**What you have to do:** Reproduce the listing below from the line with "This screenshot has width=1195, height=436." to the line with "You are a computer-use agent. Screen", both lines included, character for character, minus any pictures.

+ + + + + + +

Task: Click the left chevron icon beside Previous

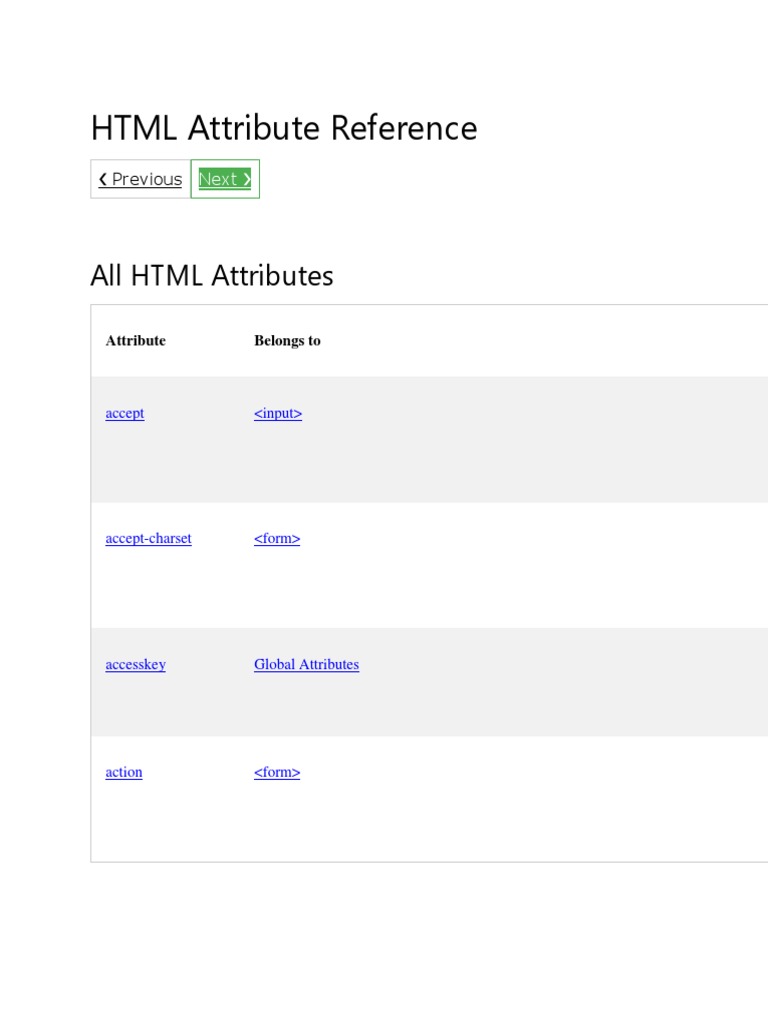Action: 103,180
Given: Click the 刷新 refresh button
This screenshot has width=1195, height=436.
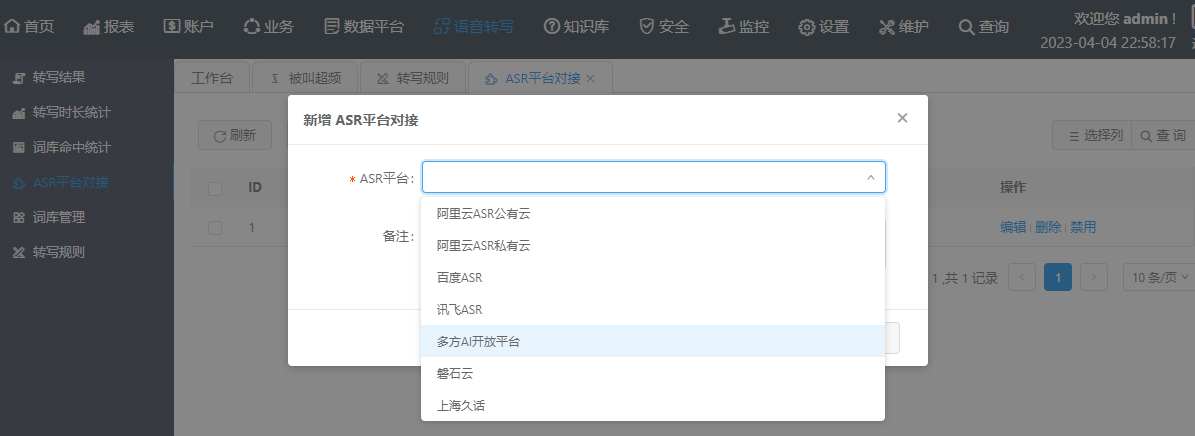Looking at the screenshot, I should (234, 136).
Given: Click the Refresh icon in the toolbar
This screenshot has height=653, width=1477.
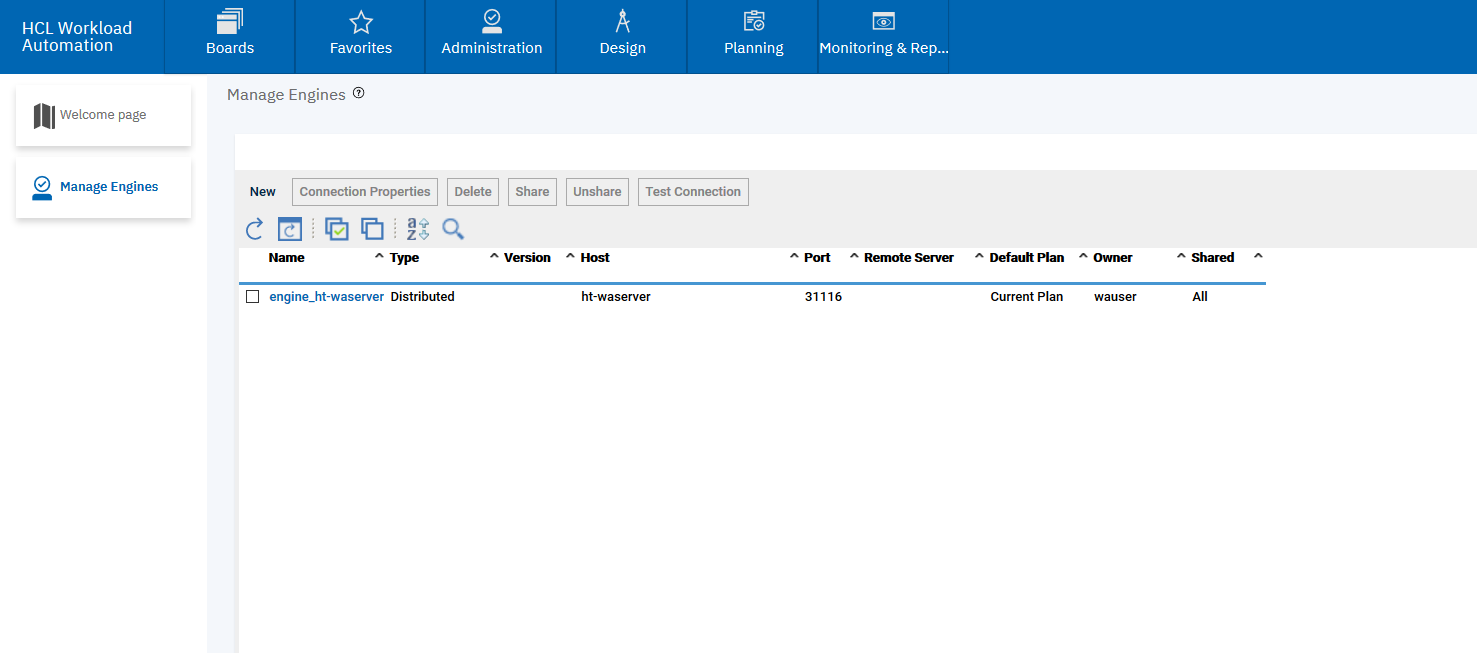Looking at the screenshot, I should pyautogui.click(x=255, y=229).
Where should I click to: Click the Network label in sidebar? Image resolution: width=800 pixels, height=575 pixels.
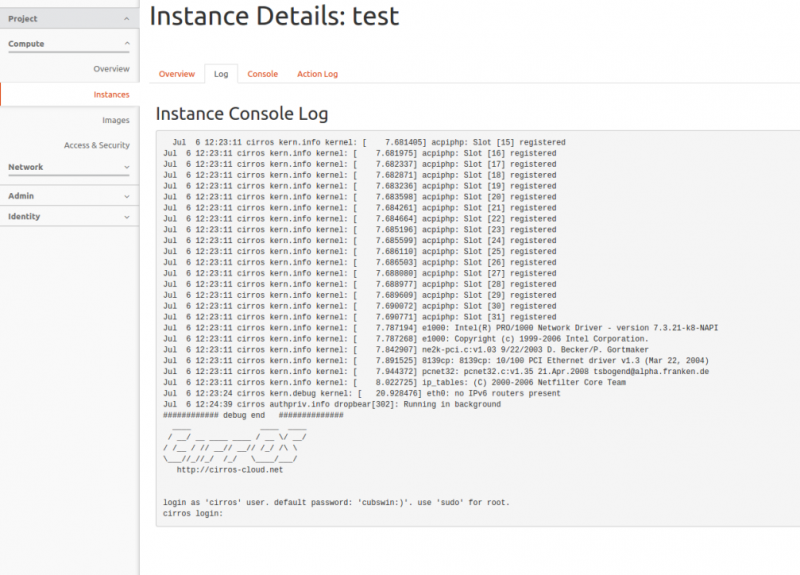[26, 167]
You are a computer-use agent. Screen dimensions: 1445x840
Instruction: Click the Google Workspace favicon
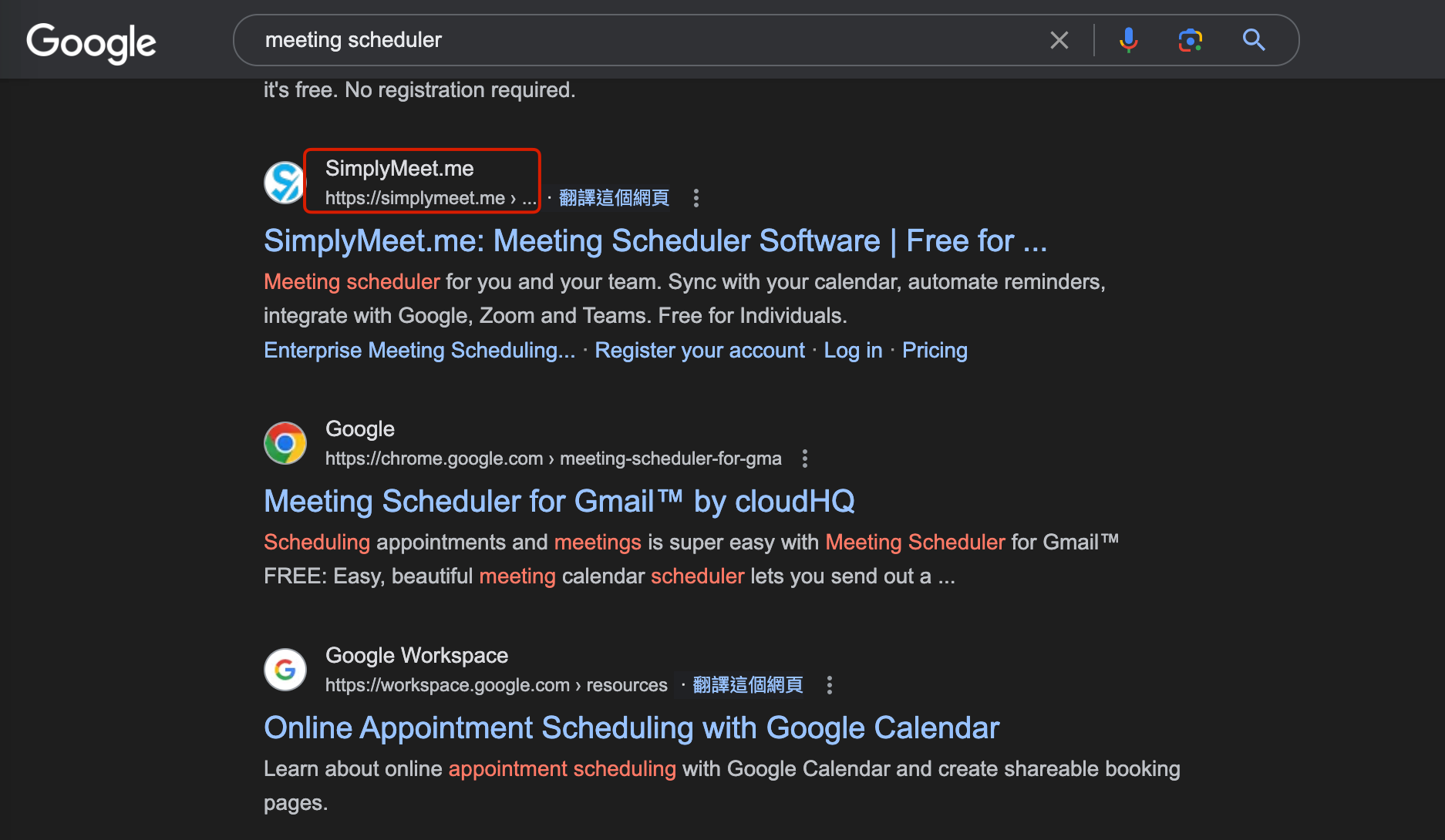click(x=285, y=670)
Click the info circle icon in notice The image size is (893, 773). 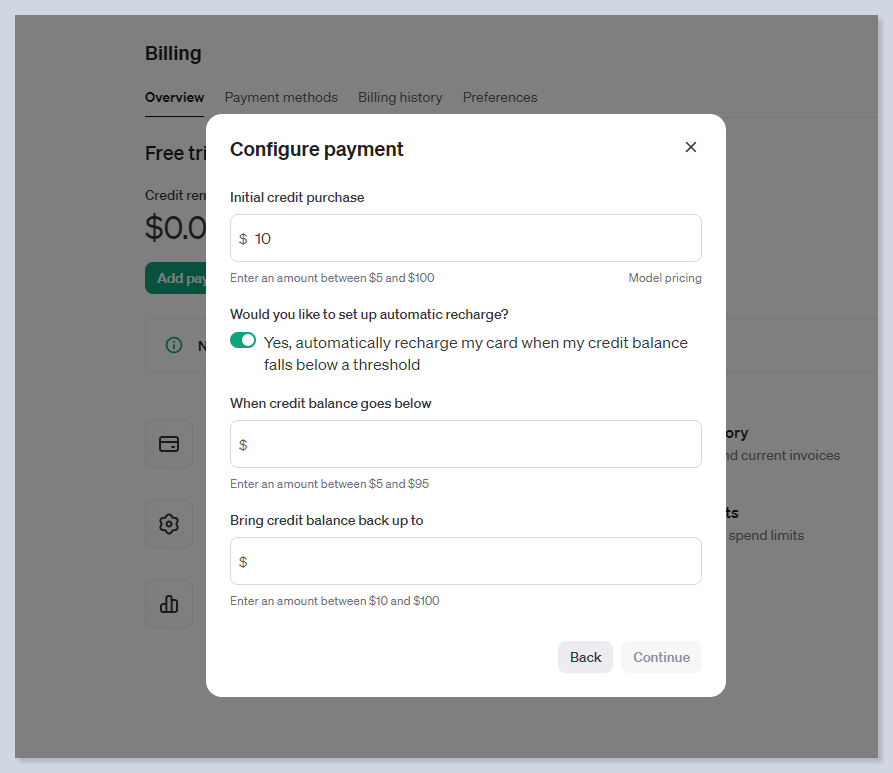(174, 345)
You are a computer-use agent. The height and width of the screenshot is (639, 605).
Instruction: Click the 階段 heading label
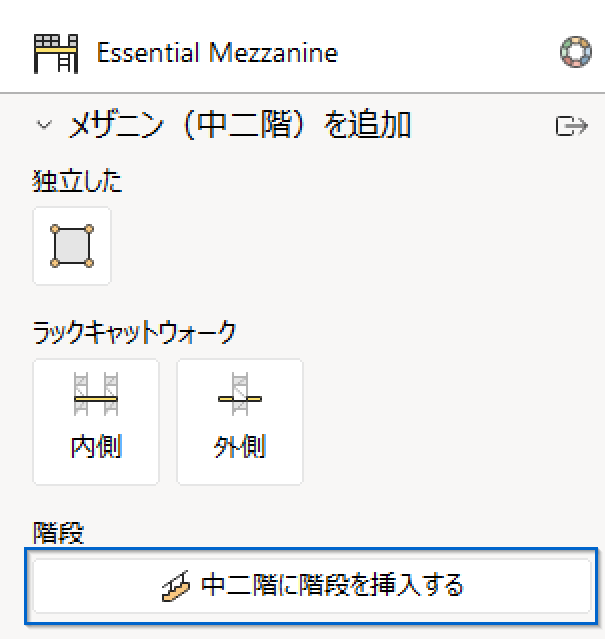coord(58,532)
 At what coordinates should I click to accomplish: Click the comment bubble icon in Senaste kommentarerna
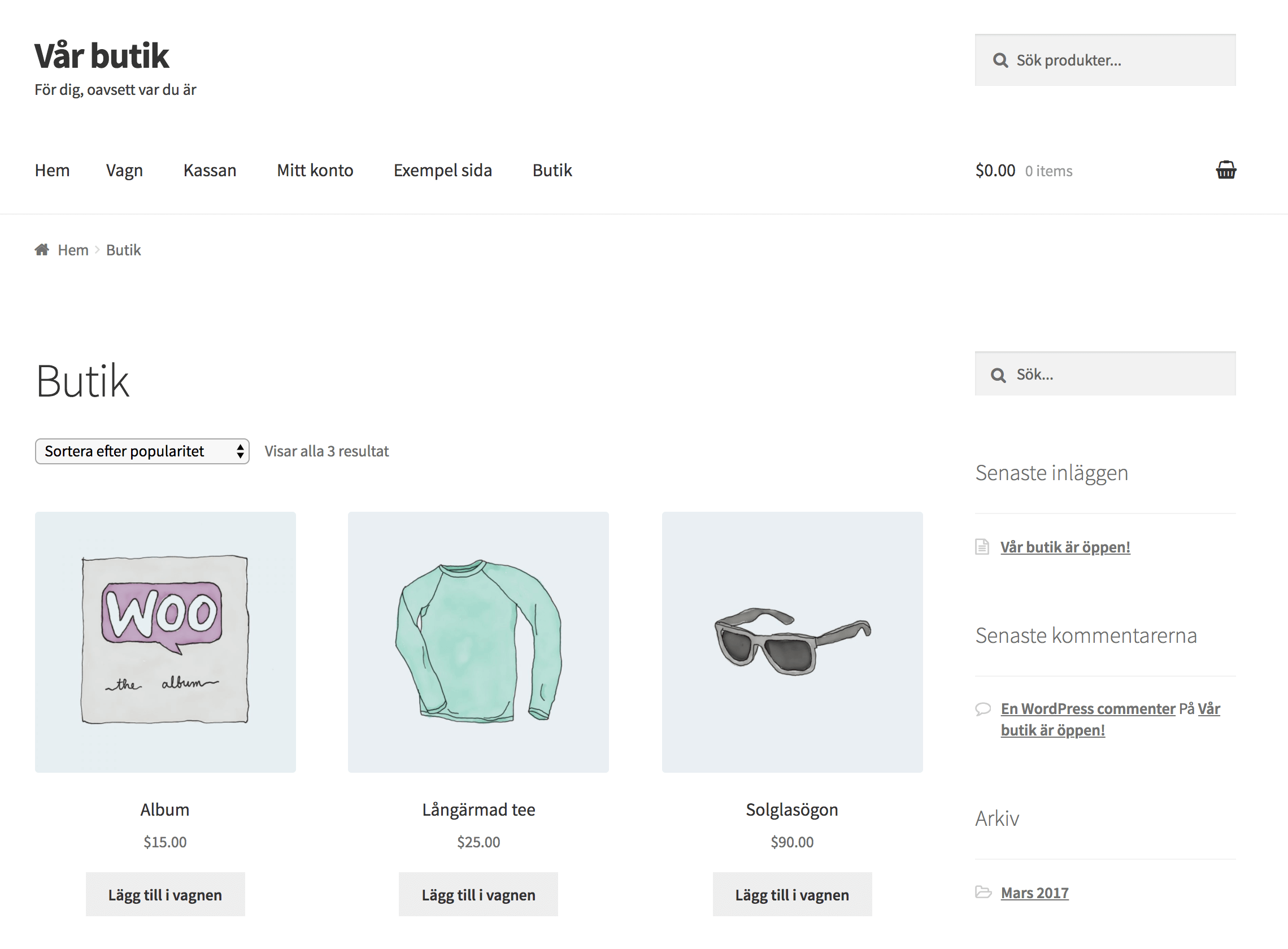click(x=983, y=708)
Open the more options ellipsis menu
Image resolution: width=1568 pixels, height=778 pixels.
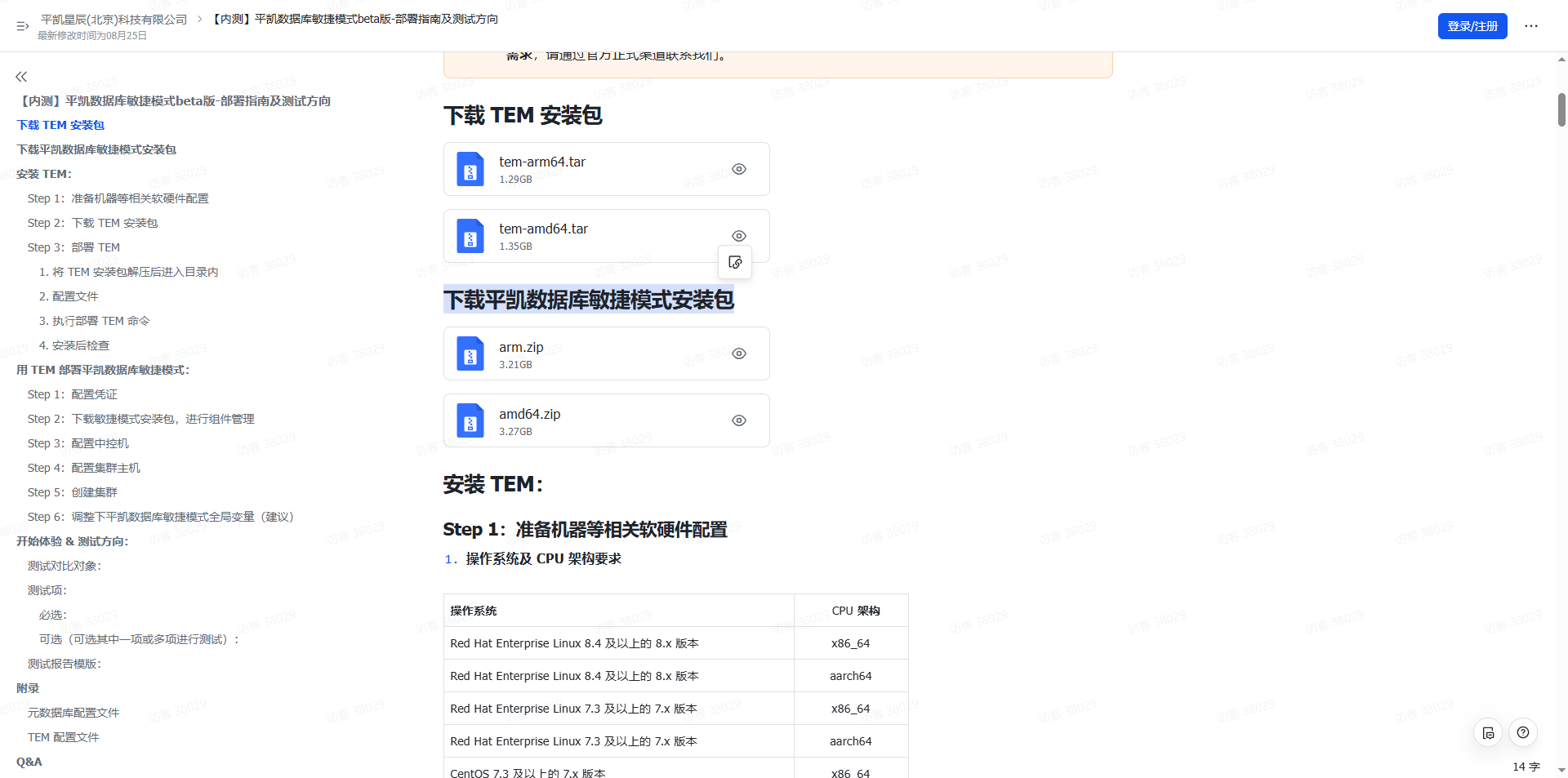pyautogui.click(x=1530, y=26)
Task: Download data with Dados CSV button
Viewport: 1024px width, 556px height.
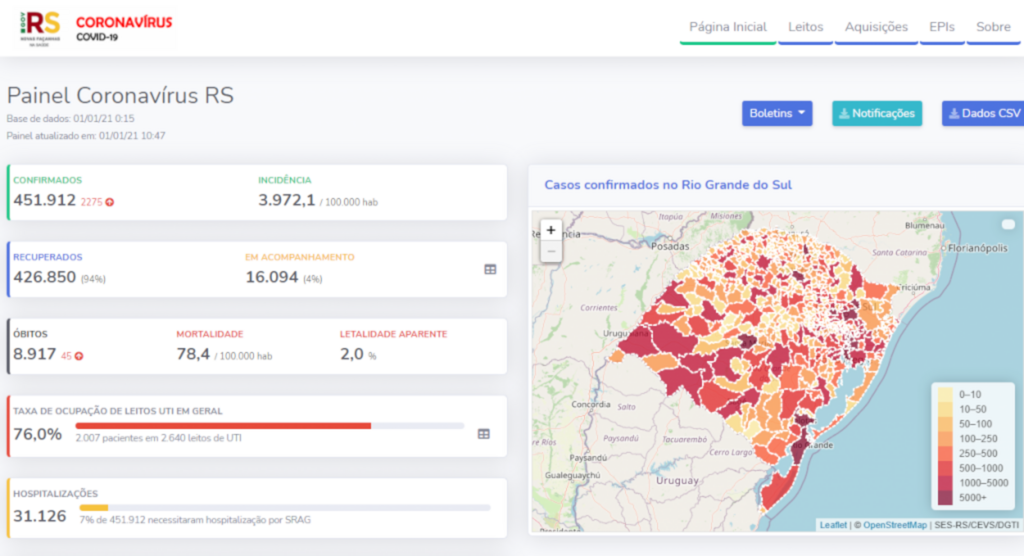Action: (x=984, y=113)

+ + + + + + +

**Output for this exercise:**
This screenshot has width=1195, height=436.
Looking at the screenshot, I should (234, 136).
Given: Click the Refresh icon in the toolbar
This screenshot has height=653, width=1477.
Looking at the screenshot, I should pyautogui.click(x=255, y=229).
Where should I click to: Click the Network label in sidebar? Image resolution: width=800 pixels, height=575 pixels.
[26, 167]
You are a computer-use agent. Screen dimensions: 1445x840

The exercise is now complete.